# [Extract provided]
..........
Greenbelt Interfaith News
    U.S. News

    September 30, 1997

    Presbyterian "Fidelity And Integrity" Amendment Backers Gather
    By Alexa Smith
    Presbyterian News Service

    Adamant that new constitutional language about standards for church officers in the Presbyterian Church (U.S.A.) is graceless and divisive, 140 backers of a new amendment revising that language, passed by the 209th General Assembly (1997), met last week in Chicago to strategize how to get it affirmed by the presbyteries.

    Comprising largely "big-steeple" pastors from 42 of the denomination's 173 presbyteries, the gathering was convened by two of the PC(USA)'s former moderators – the Rev. John Buchanan of Chicago and the Rev. Robert Bohl of Prairie Village, Kan. – to launch the Covenant Network of Presbyterians (CNP), a group organized solely to support passage of Amendment A.

    Presbyteries will be debating and voting on Amendment A from early winter until the General Assembly convenes next June in Charlotte, N.C. This vote is the latest volley in a more than 20-year intrachurch battle about whether or not to ordain sexually active homosexuals and, more recently, whether or not to ordain sexually active but unmarried heterosexuals. Passed last spring, the current G-6.0106b – commonly called Amendment B – clearly prohibits both.

    But proponents of Amendment A say the debate this time is not about sexual fidelity as much as it is about fidelity to a theological tradition that puts grace before judgment and about the unity of an increasingly fragmented church. Amendment B, they argue, skews Reformed understandings of sin, particularly sexual sin, scriptural authority and the role of the confessions. They also argue that it is divisive to legislate a solution now to a visceral debate that is so unresolved for many Presbyterians that succeeding General Assemblies have proposed virtually contradictory amendments.

    "Amendment A," Buchanan told the Presbyterian News Service, "does not alter our current policy [about ordination of sexually active homosexuals]. But it does, I think, return our `Book of Order' to its foundation on God's grace and our respect for one another as brothers and sisters who disagree. . . .
..........
# [Requests]
[A] Answer these questions about the news article on the Presbyterian amendment:
(i) In what city did the backers of Amendment A meet?
(ii) How many presbyteries did the pastors at the gathering come from?
(iii) Where will the General Assembly convene next June?
[B] Rewrite the paragraph of the Presbyterian amendment article that begins "Presbyteries will be debating" as a short bulleted list that keeps its main facts.
[C] Reproduce the part of the Presbyterian amendment article that opens with the words containing "Presbyteries will be" and closes with "clearly prohibits both.".
The data that follows this text is not needed for any of the tasks.

# [Entries]
..........
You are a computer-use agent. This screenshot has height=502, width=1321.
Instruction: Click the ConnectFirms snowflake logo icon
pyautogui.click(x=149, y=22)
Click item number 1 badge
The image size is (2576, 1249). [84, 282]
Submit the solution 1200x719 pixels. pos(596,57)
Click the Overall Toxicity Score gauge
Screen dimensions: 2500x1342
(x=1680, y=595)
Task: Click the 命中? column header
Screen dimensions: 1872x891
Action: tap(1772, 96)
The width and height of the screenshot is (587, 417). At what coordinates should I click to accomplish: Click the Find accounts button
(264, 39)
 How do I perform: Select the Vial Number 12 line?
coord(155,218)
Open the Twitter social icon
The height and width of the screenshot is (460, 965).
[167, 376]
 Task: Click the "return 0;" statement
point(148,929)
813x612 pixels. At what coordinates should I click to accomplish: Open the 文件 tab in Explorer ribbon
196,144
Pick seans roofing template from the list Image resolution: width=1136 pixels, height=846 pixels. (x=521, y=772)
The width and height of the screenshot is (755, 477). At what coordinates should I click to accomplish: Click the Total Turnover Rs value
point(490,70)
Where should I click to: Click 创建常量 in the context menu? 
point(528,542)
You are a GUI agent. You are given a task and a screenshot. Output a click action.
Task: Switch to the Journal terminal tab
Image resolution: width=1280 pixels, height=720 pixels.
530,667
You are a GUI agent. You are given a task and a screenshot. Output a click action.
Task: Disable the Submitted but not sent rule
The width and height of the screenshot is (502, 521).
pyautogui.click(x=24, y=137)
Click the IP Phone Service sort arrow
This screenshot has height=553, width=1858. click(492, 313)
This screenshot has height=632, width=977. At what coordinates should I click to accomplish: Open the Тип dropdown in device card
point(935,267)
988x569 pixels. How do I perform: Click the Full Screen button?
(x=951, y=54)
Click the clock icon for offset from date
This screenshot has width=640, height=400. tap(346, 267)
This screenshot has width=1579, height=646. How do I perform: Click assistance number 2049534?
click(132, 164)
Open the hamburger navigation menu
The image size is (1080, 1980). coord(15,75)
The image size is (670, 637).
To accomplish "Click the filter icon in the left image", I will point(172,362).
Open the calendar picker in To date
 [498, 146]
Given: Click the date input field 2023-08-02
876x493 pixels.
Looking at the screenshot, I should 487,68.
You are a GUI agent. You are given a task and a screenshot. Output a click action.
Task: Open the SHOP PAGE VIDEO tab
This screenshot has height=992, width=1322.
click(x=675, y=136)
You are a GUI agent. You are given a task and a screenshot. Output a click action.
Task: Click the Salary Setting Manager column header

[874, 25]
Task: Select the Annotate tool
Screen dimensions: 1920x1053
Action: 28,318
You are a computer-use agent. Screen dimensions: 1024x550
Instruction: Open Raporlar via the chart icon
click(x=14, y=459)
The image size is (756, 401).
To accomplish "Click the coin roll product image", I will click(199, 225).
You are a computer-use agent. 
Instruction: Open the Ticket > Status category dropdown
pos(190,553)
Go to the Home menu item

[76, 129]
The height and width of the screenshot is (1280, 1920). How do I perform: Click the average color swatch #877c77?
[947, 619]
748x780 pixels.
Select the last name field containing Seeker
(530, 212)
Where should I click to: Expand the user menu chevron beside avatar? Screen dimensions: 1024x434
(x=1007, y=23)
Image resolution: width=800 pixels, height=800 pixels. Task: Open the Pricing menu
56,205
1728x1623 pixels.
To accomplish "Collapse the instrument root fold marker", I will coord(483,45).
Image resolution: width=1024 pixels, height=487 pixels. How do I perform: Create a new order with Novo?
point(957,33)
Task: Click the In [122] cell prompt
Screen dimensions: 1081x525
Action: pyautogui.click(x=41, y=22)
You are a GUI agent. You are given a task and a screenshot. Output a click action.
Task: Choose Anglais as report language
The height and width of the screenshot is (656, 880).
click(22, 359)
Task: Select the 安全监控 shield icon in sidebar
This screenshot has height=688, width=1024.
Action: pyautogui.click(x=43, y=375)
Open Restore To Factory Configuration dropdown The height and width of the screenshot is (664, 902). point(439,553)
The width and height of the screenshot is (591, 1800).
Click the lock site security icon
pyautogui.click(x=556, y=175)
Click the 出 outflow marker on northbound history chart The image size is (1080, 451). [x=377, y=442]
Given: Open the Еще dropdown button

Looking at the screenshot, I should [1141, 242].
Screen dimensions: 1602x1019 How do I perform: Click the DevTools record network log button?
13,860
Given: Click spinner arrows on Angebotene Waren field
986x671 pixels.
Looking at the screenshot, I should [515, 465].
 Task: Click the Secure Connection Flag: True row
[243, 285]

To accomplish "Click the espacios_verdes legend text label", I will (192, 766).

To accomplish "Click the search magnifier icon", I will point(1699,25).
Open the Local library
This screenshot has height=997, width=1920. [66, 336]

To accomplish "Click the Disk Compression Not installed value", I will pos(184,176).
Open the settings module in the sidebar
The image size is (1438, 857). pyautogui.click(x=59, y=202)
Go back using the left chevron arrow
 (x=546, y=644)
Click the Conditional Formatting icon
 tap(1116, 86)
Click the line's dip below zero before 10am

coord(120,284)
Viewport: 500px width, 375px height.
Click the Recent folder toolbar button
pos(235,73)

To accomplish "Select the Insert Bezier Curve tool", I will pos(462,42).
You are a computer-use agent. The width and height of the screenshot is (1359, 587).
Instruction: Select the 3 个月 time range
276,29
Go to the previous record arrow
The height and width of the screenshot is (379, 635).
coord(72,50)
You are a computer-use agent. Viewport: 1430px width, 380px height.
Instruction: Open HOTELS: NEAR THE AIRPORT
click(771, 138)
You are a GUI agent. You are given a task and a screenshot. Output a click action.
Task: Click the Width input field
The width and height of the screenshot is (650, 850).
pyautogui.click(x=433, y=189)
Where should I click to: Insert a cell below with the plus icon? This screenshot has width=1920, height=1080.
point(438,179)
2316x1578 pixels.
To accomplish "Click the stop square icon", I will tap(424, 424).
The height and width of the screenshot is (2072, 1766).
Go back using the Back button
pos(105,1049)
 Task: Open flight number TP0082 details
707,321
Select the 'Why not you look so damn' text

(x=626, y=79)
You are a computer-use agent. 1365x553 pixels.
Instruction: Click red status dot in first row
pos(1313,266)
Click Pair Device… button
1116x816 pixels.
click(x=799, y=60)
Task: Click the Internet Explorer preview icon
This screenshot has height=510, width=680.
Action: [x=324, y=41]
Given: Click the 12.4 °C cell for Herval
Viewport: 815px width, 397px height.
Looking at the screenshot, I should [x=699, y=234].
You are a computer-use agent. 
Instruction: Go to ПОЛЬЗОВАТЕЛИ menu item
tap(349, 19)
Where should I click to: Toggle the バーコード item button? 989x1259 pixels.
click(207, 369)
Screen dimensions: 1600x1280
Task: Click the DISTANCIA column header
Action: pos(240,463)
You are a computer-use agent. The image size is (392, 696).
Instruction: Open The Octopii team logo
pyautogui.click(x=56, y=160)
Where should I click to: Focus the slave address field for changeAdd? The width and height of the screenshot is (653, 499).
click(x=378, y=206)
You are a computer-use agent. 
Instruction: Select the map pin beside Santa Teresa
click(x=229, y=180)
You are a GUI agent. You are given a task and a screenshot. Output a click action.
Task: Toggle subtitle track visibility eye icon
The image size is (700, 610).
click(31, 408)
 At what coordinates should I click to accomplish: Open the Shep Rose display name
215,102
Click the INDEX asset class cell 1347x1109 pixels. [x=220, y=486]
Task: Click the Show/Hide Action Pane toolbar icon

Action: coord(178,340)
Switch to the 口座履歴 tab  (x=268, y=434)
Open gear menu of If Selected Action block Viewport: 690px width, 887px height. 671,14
..........
# [Exercise solutions]
[A]
(i) Chicago
(ii) 42 of the denomination's 173 presbyteries
(iii) Charlotte, N.C.

[B]
- Presbyteries will debate and vote on Amendment A from early winter until the General Assembly convenes next June in Charlotte, N.C.
- The vote is the latest stage in a church battle of more than 20 years over ordaining sexually active homosexuals and, more recently, sexually active but unmarried heterosexuals.
- The current G-6.0106b, commonly called Amendment B, passed last spring and clearly prohibits both.

[C]
Presbyteries will be debating and voting on Amendment A from early winter until the General Assembly convenes next June in Charlotte, N.C. This vote is the latest volley in a more than 20-year intrachurch battle about whether or not to ordain sexually active homosexuals and, more recently, whether or not to ordain sexually active but unmarried heterosexuals. Passed last spring, the current G-6.0106b – commonly called Amendment B – clearly prohibits both.